This week, Susanna Leonard Hill’s Week 6 challenge is to come up with a pitch for a picture book. I offered sweets in my first pitch.
A writer needs to include three key elements for a successful pitch—character, conflict, and stakes.
Susanna’s definition is a:
“[Character] who [a unique, special, or defining characteristic of said character] wants/needs [goal] more than anything but can’t get it because of [obstacle(s)].
Your mission, should you choose to accept it, is to write an awesome pitch (or 2 or 3) for a picture book. The fun part? It doesn’t have to be for a book you’ve written. Or even intend to write.
It can be a pitch for something you think up right here right now this very second! Or a pitch for a work-in-progress! Or a pitch for a bit of an idea you’ve been ruminating on since breakfast! Or a pitch for someone else’s published book – you take the story and boil it down into a pitch! Or take the idea from someone else’s published book, or a nursery rhyme, or a fairy tale, and change a detail of the plot, setting, character, POV etc. and make it into a new pitch idea! Anything goes!”
The challenge got me thinking about bullies.
Here are four scenarios:
Your boss threatens your job when you refuse to work weekends
Your ex-spouse threatens to keep your children from you
The new kid in class threatens to beat you up
The big, bad wolf threatens little red riding hood
Yes, bullies exist even in fiction. And no matter our age, we’ve all encountered a bully or two.

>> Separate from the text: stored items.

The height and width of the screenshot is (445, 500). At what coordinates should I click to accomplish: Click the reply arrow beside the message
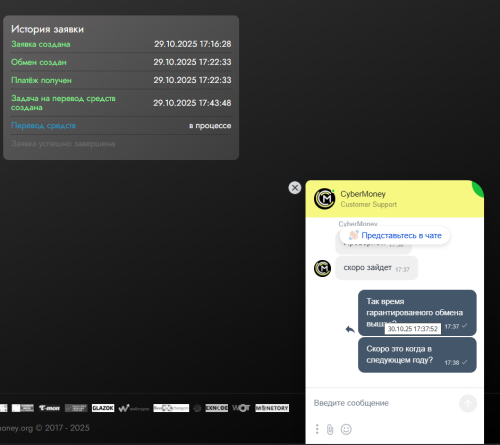click(350, 329)
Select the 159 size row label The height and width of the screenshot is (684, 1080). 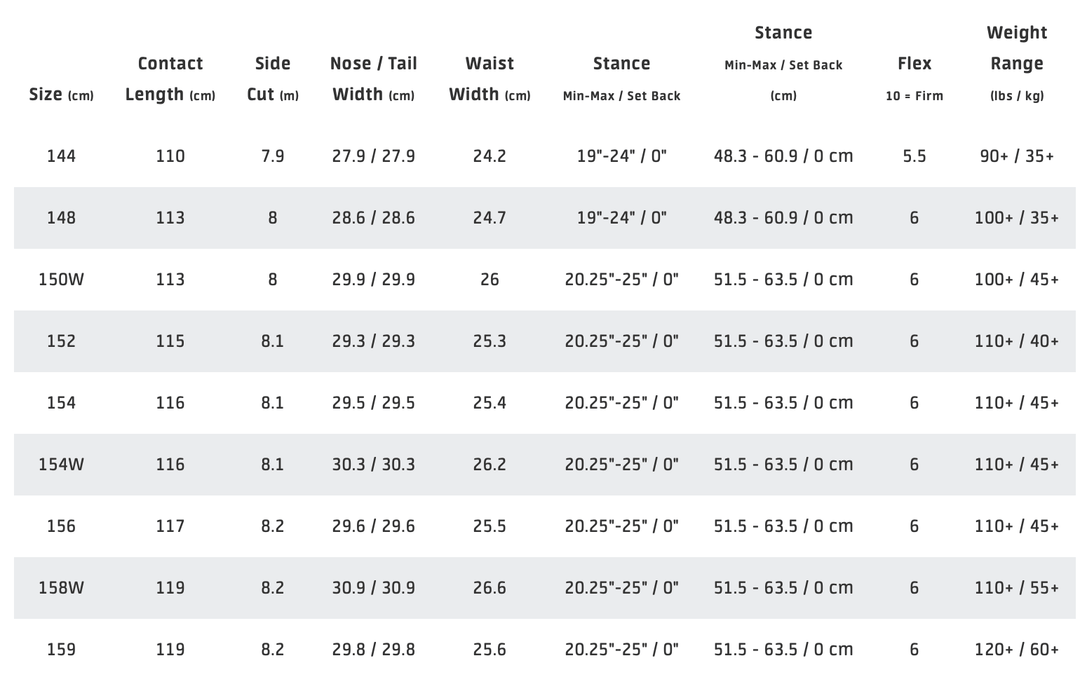[61, 649]
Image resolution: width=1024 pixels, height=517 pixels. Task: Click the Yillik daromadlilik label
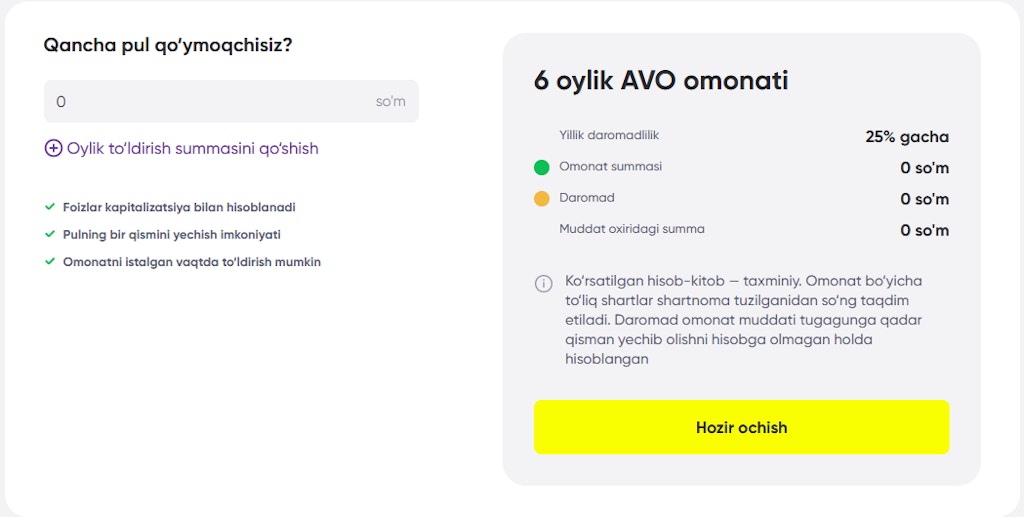(609, 135)
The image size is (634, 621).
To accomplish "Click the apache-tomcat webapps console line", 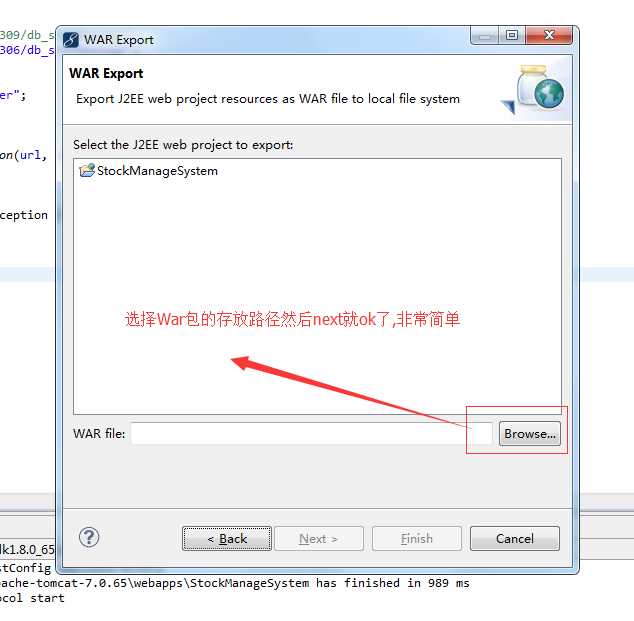I will tap(235, 583).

So here’s my first pitch on a fairy tale.
Timid, red riding hood needs to swallow her fear when the big, bad wolf breaks into her cottage, snatching her last batch of oatmeal cookies.
Here’s a second pitch from my middle grade novel.

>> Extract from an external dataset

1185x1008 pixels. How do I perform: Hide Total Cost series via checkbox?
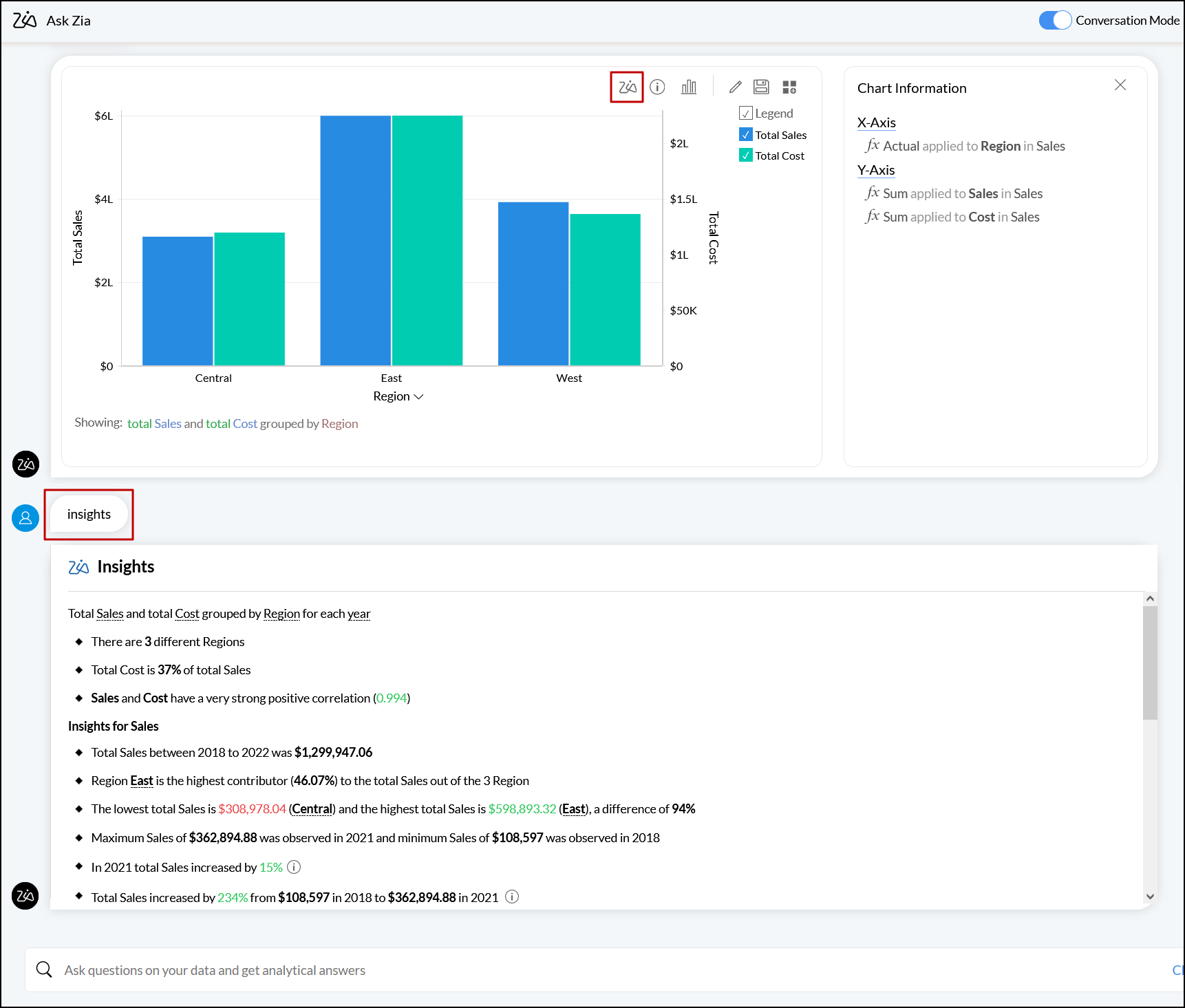745,156
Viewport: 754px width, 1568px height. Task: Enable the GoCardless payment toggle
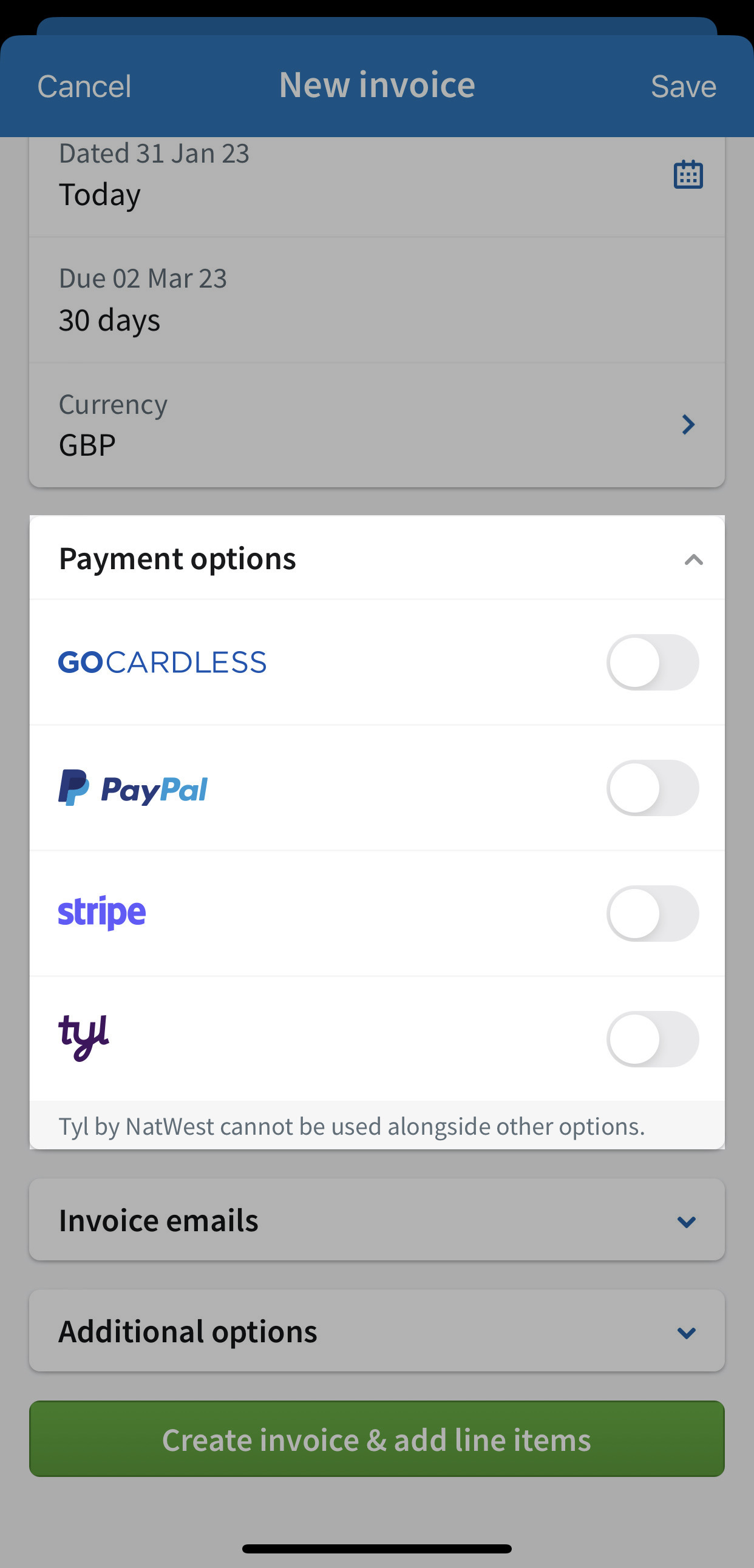pos(652,662)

Working Title: “Georgia Rose McLean and the Poisonous Paper Plane”
A new boy in class jams bubblegum into eight-year-old, impulsive, Georgie’s ponytail. When her hair-brained scheme for revenge backfires, she thinks she can never go home.
My pitch needs work. A pitch should be no more than 25 words. An ideal pitch is 12 to 17 words.
For more information on what makes up a good pitch, check out Janice Hardy’s blog post
To find out what some of the top fears and concerns parents may have about sending their children off to their first day of school, check out Positive Parental Participation’s blog post.
Have you dealt with a bully? How did you handle the bully? Would you have handled it differently?